Study text =>
Posted at: 12/10/2012 2:20 PM
Updated at: 12/10/2012 4:47 PM
By: Leslie Dyste
While there's a lot on the agenda when Minnesota lawmakers return to St. Paul next month, the Capitol's leaders gave no strong indication Monday that bipartisanship will be the new standard.
Democrats will be completely in charge for the first time in two decades as they confront a $1.1 billion budget deficit, a still-shaky economy and pent-up demands for new spending.
The men who will hold the five most important legislative jobs met at Monday's discussion, sponsored by Forum Communications.
Gov. Mark Dayton was joined by fellow Democrats incoming House Speaker Paul Thissen and new Senate Majority Leader Tom Bakk, along with incoming Republican leaders Rep. Kurt Daudt in the House and Sen. David Hann in the Senate.
Democratic leaders said they'd welcome collaboration from Republicans as they write a new state budget, undertake a reform of the state's tax system, look for ways to supplement K-12 education spending and try to boost job creation.

Given entries =>
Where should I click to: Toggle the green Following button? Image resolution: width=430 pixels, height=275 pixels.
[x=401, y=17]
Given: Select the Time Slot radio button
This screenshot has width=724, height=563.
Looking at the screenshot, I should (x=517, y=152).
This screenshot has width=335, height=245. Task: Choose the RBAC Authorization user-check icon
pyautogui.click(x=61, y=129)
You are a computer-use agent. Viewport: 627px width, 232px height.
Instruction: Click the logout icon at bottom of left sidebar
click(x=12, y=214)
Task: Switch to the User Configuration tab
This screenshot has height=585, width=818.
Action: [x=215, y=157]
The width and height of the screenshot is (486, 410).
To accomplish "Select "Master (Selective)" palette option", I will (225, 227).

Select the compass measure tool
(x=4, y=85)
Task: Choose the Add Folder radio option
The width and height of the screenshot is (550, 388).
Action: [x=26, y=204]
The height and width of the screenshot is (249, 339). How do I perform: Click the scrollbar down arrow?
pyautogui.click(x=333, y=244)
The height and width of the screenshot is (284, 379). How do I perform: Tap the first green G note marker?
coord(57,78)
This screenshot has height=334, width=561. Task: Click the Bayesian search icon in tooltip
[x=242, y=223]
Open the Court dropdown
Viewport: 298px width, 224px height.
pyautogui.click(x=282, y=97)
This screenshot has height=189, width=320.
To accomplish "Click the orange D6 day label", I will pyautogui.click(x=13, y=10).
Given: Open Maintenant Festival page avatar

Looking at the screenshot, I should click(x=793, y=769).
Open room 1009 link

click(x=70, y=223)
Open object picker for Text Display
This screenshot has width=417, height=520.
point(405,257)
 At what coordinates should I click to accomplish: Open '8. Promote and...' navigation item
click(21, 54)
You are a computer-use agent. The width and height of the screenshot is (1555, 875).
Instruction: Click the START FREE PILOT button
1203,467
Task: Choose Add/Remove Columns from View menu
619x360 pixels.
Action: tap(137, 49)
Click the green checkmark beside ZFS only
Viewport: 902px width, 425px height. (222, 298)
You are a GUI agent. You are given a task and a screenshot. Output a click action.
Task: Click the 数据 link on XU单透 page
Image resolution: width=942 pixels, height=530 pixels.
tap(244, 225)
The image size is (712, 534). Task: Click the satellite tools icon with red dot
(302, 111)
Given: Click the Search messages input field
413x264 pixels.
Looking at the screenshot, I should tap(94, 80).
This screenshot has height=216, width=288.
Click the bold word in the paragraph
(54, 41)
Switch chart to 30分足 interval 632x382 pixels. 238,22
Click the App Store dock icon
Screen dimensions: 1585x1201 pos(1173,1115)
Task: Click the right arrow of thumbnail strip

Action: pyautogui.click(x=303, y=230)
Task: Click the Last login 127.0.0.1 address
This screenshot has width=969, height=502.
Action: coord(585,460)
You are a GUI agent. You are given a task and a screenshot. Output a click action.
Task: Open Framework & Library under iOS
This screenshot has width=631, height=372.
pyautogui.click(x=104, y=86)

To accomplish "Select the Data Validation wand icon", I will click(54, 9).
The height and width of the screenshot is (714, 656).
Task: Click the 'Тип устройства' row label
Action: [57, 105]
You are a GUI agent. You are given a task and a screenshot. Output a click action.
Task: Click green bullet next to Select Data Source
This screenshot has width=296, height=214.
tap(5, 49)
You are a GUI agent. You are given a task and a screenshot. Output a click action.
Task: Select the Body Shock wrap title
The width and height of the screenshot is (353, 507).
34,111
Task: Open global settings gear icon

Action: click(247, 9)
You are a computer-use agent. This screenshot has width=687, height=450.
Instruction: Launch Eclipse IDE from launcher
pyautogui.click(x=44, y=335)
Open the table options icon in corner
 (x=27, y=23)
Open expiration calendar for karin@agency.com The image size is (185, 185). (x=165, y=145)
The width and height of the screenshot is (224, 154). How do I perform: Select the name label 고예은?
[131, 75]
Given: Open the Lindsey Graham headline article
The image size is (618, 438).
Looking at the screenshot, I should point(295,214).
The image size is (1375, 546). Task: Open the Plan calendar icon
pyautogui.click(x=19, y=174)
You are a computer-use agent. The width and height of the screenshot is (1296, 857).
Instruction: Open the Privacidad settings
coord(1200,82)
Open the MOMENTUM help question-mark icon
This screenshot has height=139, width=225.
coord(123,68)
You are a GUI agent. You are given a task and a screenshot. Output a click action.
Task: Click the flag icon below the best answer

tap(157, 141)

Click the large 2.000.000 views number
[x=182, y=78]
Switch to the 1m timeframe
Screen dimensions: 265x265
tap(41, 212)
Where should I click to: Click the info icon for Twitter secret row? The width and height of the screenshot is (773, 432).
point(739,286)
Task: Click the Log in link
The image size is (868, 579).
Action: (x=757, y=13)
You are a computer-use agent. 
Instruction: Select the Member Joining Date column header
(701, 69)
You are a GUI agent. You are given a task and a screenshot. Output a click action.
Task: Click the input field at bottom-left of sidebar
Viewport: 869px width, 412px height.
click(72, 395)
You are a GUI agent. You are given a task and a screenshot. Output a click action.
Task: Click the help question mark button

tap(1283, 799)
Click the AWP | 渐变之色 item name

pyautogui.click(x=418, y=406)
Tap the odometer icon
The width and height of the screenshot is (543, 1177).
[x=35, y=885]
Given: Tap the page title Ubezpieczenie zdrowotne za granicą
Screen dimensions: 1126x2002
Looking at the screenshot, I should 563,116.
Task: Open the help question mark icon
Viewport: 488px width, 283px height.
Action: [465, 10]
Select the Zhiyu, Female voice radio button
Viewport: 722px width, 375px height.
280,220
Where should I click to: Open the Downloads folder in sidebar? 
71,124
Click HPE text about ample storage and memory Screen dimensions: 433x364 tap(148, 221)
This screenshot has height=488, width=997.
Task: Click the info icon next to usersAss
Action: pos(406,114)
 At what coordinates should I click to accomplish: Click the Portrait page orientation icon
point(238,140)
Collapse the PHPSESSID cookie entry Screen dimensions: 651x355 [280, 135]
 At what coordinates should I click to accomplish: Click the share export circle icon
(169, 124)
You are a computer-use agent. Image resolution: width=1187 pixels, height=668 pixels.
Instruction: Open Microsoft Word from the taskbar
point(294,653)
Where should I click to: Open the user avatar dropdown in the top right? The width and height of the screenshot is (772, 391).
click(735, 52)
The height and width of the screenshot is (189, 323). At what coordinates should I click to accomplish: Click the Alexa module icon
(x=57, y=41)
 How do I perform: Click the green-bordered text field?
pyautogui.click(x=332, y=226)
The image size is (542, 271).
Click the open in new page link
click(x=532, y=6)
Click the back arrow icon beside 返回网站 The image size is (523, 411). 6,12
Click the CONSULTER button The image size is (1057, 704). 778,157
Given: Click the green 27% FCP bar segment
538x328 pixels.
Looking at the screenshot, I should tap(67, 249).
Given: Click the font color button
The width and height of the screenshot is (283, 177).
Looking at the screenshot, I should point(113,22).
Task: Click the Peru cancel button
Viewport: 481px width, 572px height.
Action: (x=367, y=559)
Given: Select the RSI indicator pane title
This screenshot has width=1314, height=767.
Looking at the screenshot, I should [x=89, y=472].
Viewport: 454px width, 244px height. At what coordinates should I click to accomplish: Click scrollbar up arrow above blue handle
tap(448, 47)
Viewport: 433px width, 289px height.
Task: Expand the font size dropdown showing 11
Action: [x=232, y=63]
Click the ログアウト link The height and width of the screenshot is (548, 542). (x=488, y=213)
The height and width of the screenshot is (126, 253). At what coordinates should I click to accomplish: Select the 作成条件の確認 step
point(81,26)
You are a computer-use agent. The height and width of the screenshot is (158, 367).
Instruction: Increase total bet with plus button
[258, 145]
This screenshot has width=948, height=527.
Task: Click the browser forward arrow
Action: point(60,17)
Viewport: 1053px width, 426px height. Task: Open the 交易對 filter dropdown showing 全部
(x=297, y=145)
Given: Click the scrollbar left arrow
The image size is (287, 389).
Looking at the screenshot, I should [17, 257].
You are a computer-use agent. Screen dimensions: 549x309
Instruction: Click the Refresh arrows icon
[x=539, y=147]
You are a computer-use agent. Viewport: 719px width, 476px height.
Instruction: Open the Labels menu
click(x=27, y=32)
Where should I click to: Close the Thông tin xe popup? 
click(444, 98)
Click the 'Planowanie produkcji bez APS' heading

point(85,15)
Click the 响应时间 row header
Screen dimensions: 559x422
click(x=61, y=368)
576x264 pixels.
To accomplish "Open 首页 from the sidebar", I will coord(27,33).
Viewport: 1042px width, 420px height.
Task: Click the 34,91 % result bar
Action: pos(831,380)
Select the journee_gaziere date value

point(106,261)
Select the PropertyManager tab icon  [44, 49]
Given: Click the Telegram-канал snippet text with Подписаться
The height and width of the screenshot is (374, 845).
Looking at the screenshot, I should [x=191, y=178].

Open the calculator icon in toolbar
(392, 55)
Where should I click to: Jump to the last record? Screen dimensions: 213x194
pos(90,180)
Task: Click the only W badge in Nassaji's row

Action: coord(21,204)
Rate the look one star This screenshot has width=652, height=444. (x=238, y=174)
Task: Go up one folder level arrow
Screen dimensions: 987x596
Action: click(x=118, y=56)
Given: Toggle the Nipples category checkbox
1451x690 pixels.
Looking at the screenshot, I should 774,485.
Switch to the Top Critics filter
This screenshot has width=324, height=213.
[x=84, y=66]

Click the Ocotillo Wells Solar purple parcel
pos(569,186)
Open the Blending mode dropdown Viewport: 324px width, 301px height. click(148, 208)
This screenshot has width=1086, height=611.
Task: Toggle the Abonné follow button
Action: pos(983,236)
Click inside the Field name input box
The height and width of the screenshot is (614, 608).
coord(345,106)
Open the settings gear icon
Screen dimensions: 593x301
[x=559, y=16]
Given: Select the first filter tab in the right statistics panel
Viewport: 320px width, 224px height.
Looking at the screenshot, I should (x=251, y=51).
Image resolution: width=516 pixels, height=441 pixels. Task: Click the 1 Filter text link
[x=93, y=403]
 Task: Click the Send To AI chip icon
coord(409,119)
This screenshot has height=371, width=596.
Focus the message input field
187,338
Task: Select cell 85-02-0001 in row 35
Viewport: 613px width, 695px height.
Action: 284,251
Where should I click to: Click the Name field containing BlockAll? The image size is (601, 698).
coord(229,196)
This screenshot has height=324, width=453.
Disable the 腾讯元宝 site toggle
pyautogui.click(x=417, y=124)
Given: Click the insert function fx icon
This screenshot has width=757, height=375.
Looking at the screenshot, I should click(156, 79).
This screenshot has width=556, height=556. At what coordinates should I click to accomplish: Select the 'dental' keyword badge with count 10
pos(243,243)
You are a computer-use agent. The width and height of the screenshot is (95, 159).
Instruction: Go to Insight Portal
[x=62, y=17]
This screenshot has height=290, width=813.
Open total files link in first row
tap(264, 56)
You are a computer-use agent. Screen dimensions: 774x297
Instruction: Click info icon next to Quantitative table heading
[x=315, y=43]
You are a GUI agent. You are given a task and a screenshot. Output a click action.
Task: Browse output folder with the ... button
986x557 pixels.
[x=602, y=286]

Apply what you read =>
A) Please reproduce the stretch from "Democratic leaders said" through "boost job creation." in the article on Minnesota's legislative leaders.
B) Carry on the article about Minnesota's legislative leaders from the point where it stops.

Numbered responses =>
A)
Democratic leaders said they'd welcome collaboration from Republicans as they write a new state budget, undertake a reform of the state's tax system, look for ways to supplement K-12 education spending and try to boost job creation.

B)
But the Republican leaders were not ready to say their help would be forthcoming.
"The votes from our caucus are not needed by the majority to do anything they wish to do," said Hann, R-Eden Prairie. "The necessity to have Republican input on anything is not there."
While indicative of the Capitol's new makeup, Hann's stance also reflects a political calculation: Dayton, Bakk and Thissen have all signaled that some new sources of tax revenue are likely to be part of the new budget, as Dayton has suggested with his plan to increase income taxes on top earners. Republicans looking for a comeback in 2014 by regaining the House or capturing the governor's office from Dayton are likely to find common cause against tax hikes.
Hann, who has run for governor before, is the subject of new movement to draft him into challenging Dayton.
Dayton, Thissen and Bakk remained vague about what possible new tax revenues they'd seek among other components of the DFL agenda for 2013-14. But they did send out a few signals.
Thissen said one of the first major issues to be tackled in January would be changing state health care law to comply with the federal overhaul. Bakk said he would push changes to Minnesota's tax system on businesses, meant to assist several major corporations that he wouldn't name; and that he would again try to levy the state sales tax on online purchases, a change sought by many of the state's retailers.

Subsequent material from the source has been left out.